[Stored dataset items]
+ + +
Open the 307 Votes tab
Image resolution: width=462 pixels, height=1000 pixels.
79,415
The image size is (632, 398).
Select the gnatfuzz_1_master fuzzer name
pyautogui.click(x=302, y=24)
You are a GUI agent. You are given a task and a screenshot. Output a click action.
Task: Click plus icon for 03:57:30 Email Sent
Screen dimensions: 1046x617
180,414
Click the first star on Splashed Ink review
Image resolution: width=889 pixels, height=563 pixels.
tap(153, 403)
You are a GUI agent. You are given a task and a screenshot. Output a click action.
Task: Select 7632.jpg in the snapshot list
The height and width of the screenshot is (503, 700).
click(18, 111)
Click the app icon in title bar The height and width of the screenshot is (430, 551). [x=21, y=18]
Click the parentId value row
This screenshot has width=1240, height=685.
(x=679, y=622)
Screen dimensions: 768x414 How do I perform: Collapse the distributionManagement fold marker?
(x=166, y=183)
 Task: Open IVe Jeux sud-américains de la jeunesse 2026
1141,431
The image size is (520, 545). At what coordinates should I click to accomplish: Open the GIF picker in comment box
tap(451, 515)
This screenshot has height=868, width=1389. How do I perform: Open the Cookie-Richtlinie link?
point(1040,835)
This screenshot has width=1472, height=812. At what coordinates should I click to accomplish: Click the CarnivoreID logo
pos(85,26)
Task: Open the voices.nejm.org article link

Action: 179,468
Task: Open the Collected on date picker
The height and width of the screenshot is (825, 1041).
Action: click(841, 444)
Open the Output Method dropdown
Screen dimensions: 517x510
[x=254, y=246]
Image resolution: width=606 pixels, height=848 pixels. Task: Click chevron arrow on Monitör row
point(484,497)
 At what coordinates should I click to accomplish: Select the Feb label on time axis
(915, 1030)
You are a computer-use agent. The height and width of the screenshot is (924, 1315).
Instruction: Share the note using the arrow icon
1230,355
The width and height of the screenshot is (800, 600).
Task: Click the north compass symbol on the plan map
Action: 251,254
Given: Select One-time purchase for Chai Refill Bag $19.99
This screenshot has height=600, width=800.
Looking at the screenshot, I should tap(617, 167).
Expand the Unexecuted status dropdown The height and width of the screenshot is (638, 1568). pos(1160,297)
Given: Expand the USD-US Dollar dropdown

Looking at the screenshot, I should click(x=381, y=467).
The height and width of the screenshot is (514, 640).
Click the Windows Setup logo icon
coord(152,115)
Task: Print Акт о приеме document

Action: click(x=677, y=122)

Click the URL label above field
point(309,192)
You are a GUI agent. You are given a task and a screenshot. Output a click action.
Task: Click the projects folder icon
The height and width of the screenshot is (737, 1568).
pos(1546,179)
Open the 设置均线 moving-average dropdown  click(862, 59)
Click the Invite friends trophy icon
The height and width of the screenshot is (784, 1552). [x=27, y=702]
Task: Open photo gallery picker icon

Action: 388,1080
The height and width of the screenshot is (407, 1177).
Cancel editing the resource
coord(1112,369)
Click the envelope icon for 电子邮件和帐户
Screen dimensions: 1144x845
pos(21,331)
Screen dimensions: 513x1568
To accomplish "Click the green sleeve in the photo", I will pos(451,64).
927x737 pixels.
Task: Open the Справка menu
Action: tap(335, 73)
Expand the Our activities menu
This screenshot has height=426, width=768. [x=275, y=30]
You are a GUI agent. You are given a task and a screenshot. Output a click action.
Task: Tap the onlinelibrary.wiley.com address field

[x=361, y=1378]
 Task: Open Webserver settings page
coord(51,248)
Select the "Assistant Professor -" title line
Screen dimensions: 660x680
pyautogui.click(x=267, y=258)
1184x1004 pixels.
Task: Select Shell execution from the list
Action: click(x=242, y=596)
+ + +
→ Task:
Write down the entries above again. Copy them word for word.

→ Output below:
Open the 307 Votes tab
Image resolution: width=462 pixels, height=1000 pixels.
79,415
The image size is (632, 398).
Select the gnatfuzz_1_master fuzzer name
pyautogui.click(x=302, y=24)
You are a GUI agent. You are given a task and a screenshot. Output a click action.
Task: Click plus icon for 03:57:30 Email Sent
Screen dimensions: 1046x617
180,414
Click the first star on Splashed Ink review
Image resolution: width=889 pixels, height=563 pixels.
tap(153, 403)
You are a GUI agent. You are given a task and a screenshot. Output a click action.
Task: Select 7632.jpg in the snapshot list
The height and width of the screenshot is (503, 700).
click(18, 111)
Click the app icon in title bar The height and width of the screenshot is (430, 551). [x=21, y=18]
Click the parentId value row
This screenshot has width=1240, height=685.
(x=679, y=622)
Screen dimensions: 768x414 How do I perform: Collapse the distributionManagement fold marker?
(x=166, y=183)
 Task: Open IVe Jeux sud-américains de la jeunesse 2026
1141,431
The image size is (520, 545). At what coordinates should I click to accomplish: Open the GIF picker in comment box
tap(451, 515)
This screenshot has height=868, width=1389. How do I perform: Open the Cookie-Richtlinie link?
point(1040,835)
This screenshot has width=1472, height=812. At what coordinates should I click to accomplish: Click the CarnivoreID logo
pos(85,26)
Task: Open the voices.nejm.org article link

Action: 179,468
Task: Open the Collected on date picker
The height and width of the screenshot is (825, 1041).
Action: click(841, 444)
Open the Output Method dropdown
Screen dimensions: 517x510
[x=254, y=246]
Image resolution: width=606 pixels, height=848 pixels. Task: Click chevron arrow on Monitör row
point(484,497)
 At what coordinates should I click to accomplish: Select the Feb label on time axis
(915, 1030)
You are a computer-use agent. The height and width of the screenshot is (924, 1315).
Instruction: Share the note using the arrow icon
1230,355
The width and height of the screenshot is (800, 600).
Task: Click the north compass symbol on the plan map
Action: 251,254
Given: Select One-time purchase for Chai Refill Bag $19.99
This screenshot has height=600, width=800.
Looking at the screenshot, I should tap(617, 167).
Expand the Unexecuted status dropdown The height and width of the screenshot is (638, 1568). pos(1160,297)
Given: Expand the USD-US Dollar dropdown

Looking at the screenshot, I should click(x=381, y=467).
The height and width of the screenshot is (514, 640).
Click the Windows Setup logo icon
coord(152,115)
Task: Print Акт о приеме document

Action: click(x=677, y=122)

Click the URL label above field
point(309,192)
You are a GUI agent. You are given a task and a screenshot. Output a click action.
Task: Click the projects folder icon
The height and width of the screenshot is (737, 1568).
pos(1546,179)
Open the 设置均线 moving-average dropdown  click(862, 59)
Click the Invite friends trophy icon
The height and width of the screenshot is (784, 1552). [x=27, y=702]
Task: Open photo gallery picker icon

Action: 388,1080
The height and width of the screenshot is (407, 1177).
Cancel editing the resource
coord(1112,369)
Click the envelope icon for 电子邮件和帐户
Screen dimensions: 1144x845
pos(21,331)
Screen dimensions: 513x1568
To accomplish "Click the green sleeve in the photo", I will pos(451,64).
927x737 pixels.
Task: Open the Справка menu
Action: tap(335, 73)
Expand the Our activities menu
This screenshot has height=426, width=768. [x=275, y=30]
You are a GUI agent. You are given a task and a screenshot. Output a click action.
Task: Tap the onlinelibrary.wiley.com address field

[x=361, y=1378]
 Task: Open Webserver settings page
coord(51,248)
Select the "Assistant Professor -" title line
Screen dimensions: 660x680
pyautogui.click(x=267, y=258)
1184x1004 pixels.
Task: Select Shell execution from the list
Action: click(x=242, y=596)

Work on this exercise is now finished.